I wrote this whole post before remembering that “coach”, in addition to being the adult head of a sport team, is also a term for buses that travel between distant locations.
I literally wrote a double entendre smarter than my ability to get it.
So there’s family close enough that simply excluding them would be rude, but who cannot include each other, for various reasons. But MY family? With only 5 members, and the Shipyard giving my parents enough leave that they often have the entire week from Christmas to New Year’s off, WE can make the trip to and from Salem pretty easily. And thus peace reigned through the households for several years. Until I started a blog, and ran into a scheduling problem: I have two Christmases’ worth of presents, travel, and family time to do in one week at the end of December, which gives me very little time to WRITE.

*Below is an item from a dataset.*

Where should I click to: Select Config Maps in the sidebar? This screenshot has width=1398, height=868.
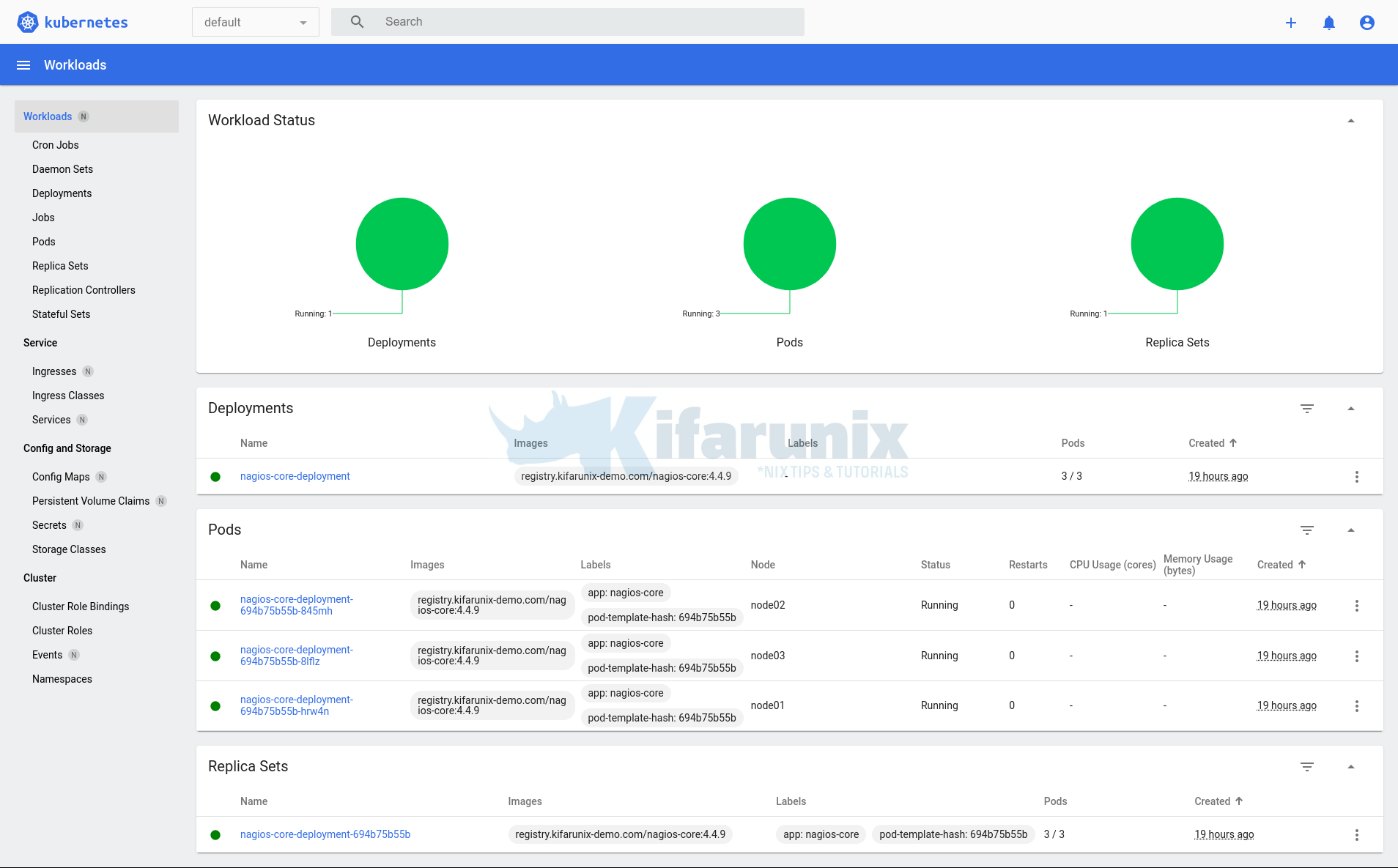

Complicating the issue is the fact that, since we move forward a day on the calendar every year. (So last Year, Christmas was Monday, but this year, it was Tuesday) this year we hit a really ugly patch: Last year, Christmas was on Monday, so I had 2 days during the week to write this post, (Tuesday and Wednesday) but this year, I only got Wednesday. Normally I’d just say screw it, and not write this post either, but the timing of this year’s holiday season means I won’t be able to do a post for New Year’s, so I felt I owed it to you guys: I can accept having to skip a week, sure, but a week and a HALF? OVER THE LINE, DONNY. MARK IT ZERO.
I always knew we’d revisit The Big Lebowski.
So, what was so important that I COULDN’T WAIT to tell you all about it? Cheese plates. And if that doesn’t sound like it’s really worth the effort, I will slap the heathen lies right out of your mouth. Cheese Plates are a holiday DELIGHT, and one of my favorite forms of festive snacks.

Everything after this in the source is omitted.